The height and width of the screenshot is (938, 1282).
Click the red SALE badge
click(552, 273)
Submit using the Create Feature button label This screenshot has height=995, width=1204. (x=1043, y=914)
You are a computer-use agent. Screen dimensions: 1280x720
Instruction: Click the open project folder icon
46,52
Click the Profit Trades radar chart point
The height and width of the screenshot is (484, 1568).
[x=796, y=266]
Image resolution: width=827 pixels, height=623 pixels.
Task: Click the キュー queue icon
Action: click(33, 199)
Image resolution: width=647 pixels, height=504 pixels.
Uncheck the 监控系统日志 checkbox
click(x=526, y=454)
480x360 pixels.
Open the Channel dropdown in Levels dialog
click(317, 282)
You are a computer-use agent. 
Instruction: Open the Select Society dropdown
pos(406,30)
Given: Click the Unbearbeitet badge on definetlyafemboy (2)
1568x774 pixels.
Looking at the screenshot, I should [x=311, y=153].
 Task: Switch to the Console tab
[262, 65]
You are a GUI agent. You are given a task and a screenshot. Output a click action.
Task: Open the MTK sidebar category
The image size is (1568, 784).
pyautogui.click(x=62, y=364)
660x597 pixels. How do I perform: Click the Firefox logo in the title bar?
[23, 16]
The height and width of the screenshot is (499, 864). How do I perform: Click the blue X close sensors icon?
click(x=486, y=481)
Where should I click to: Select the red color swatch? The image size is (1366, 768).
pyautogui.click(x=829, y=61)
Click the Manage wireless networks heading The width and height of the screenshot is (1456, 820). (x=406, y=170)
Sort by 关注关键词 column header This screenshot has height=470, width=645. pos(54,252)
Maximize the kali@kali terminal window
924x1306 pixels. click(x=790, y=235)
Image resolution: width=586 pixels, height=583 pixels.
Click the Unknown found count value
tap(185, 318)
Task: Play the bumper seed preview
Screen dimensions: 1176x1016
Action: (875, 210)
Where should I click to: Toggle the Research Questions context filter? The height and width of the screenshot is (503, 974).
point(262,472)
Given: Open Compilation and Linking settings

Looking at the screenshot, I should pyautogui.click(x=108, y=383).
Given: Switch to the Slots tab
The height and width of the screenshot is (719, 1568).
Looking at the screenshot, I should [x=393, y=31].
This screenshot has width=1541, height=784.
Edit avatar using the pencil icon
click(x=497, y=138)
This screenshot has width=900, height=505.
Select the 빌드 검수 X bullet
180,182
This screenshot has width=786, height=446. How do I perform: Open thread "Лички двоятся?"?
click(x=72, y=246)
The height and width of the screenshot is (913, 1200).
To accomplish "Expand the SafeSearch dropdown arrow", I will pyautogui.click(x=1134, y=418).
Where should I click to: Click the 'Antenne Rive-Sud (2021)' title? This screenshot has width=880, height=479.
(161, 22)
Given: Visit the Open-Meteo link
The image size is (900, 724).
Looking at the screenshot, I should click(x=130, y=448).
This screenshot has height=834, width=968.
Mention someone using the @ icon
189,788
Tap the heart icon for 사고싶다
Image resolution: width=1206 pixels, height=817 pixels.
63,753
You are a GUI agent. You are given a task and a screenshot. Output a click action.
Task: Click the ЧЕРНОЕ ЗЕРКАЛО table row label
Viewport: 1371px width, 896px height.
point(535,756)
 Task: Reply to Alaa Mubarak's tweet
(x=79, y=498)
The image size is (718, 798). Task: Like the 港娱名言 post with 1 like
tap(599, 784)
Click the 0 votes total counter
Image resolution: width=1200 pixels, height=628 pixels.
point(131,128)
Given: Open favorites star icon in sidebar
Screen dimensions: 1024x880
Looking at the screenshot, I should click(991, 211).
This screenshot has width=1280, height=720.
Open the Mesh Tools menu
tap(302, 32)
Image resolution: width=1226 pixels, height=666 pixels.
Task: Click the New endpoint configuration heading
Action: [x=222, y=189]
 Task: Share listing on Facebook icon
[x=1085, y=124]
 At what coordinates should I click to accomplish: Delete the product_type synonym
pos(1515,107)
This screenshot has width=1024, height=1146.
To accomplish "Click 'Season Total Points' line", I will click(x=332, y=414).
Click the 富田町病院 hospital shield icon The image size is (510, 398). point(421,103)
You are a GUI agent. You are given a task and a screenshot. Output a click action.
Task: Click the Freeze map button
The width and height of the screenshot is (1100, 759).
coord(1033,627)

:::

**WHAT NEEDS TO BE DONE:**
Among the entries above, locate the lines containing "The image size is (1568, 784)." and "Task: Click the ЧЕРНОЕ", and transcribe exactly those two lines and all lines between.

**RESULT:**
The image size is (1568, 784).
pyautogui.click(x=62, y=364)
660x597 pixels. How do I perform: Click the Firefox logo in the title bar?
[23, 16]
The height and width of the screenshot is (499, 864). How do I perform: Click the blue X close sensors icon?
click(x=486, y=481)
Where should I click to: Select the red color swatch? The image size is (1366, 768).
pyautogui.click(x=829, y=61)
Click the Manage wireless networks heading The width and height of the screenshot is (1456, 820). (x=406, y=170)
Sort by 关注关键词 column header This screenshot has height=470, width=645. pos(54,252)
Maximize the kali@kali terminal window
924x1306 pixels. click(x=790, y=235)
Image resolution: width=586 pixels, height=583 pixels.
Click the Unknown found count value
tap(185, 318)
Task: Play the bumper seed preview
Screen dimensions: 1176x1016
Action: (875, 210)
Where should I click to: Toggle the Research Questions context filter? The height and width of the screenshot is (503, 974).
point(262,472)
Given: Open Compilation and Linking settings

Looking at the screenshot, I should pyautogui.click(x=108, y=383).
Given: Switch to the Slots tab
The height and width of the screenshot is (719, 1568).
Looking at the screenshot, I should [x=393, y=31].
This screenshot has width=1541, height=784.
Edit avatar using the pencil icon
click(x=497, y=138)
This screenshot has width=900, height=505.
Select the 빌드 검수 X bullet
180,182
This screenshot has width=786, height=446. How do I perform: Open thread "Лички двоятся?"?
click(x=72, y=246)
The height and width of the screenshot is (913, 1200).
To accomplish "Expand the SafeSearch dropdown arrow", I will pyautogui.click(x=1134, y=418).
Where should I click to: Click the 'Antenne Rive-Sud (2021)' title? This screenshot has width=880, height=479.
(161, 22)
Given: Visit the Open-Meteo link
The image size is (900, 724).
Looking at the screenshot, I should click(x=130, y=448).
This screenshot has height=834, width=968.
Mention someone using the @ icon
189,788
Tap the heart icon for 사고싶다
Image resolution: width=1206 pixels, height=817 pixels.
63,753
You are a GUI agent. You are given a task and a screenshot. Output a click action.
Task: Click the ЧЕРНОЕ ЗЕРКАЛО table row label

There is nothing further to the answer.